Am berühmtesten haben den Namen des A. wohl seine Bemühungen um Verschönerung des Gottesdienstes gemacht. Welchen Anteil er aber an der mailändischen Liturgie hat, liegt völlig im dunkeln. Dass er der Vater des lateinischen Kirchenliedes ist, steht fest. A. selber und Augustin reden von Hymnen des A. Aber von den zahlreichen hymni Ambrosiani sind zweifellos echt nur 4, darunter aeterne rerum conditor und veni redemptor gentium. Andere möchten die Zahl der ‚echten‘ Hymnen auf 12 oder 18 erhöhen (Biraghi Inni sinceri e carmi di S. Ambrogio, 1862).
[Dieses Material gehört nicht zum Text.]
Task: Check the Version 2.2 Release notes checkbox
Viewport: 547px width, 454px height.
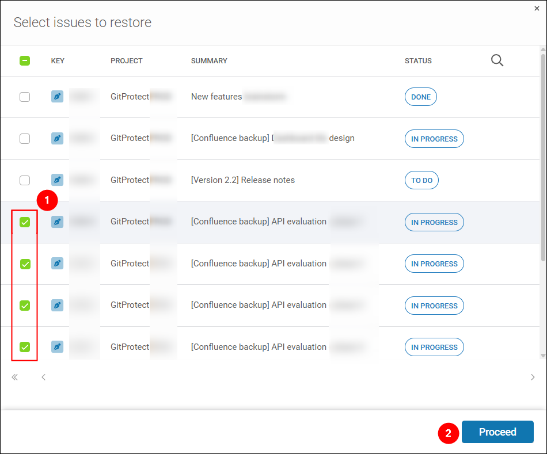Action: point(25,180)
Unter den zahllosen Ausgaben der Opera S. Ambrosii ist die beste die der Mauriner in 2 Bänden, Paris 1686–90; nachgedruckt bei Migne Patrol. lat. t. XIV–XVII. Die neueste Edition der Ballerini in Mailand 1875ff. (5 Bände) benützt zwar einige neue Hss. und ist glänzend ausgestattet, aber weder an Akribie noch gar an kritischem Scharfsinn reichen die modernen Editoren heran an du Frisch und le Nourry. Vgl. Vita S. Ambrosii von Paulinus (s. d.), von neueren Böhringer Die Kirche Christi und ihre Zeugen² Bd. X und Förster Ambrosius v. Mailand 1884. Zur litterarischen Kritik das Beste M. Ihm Studia Ambrosiana 1889, zur dogmengeschichtlichen Würdigung: Ad. Harnack Lehrbuch der Dogmengesch. Bd. III s. Index.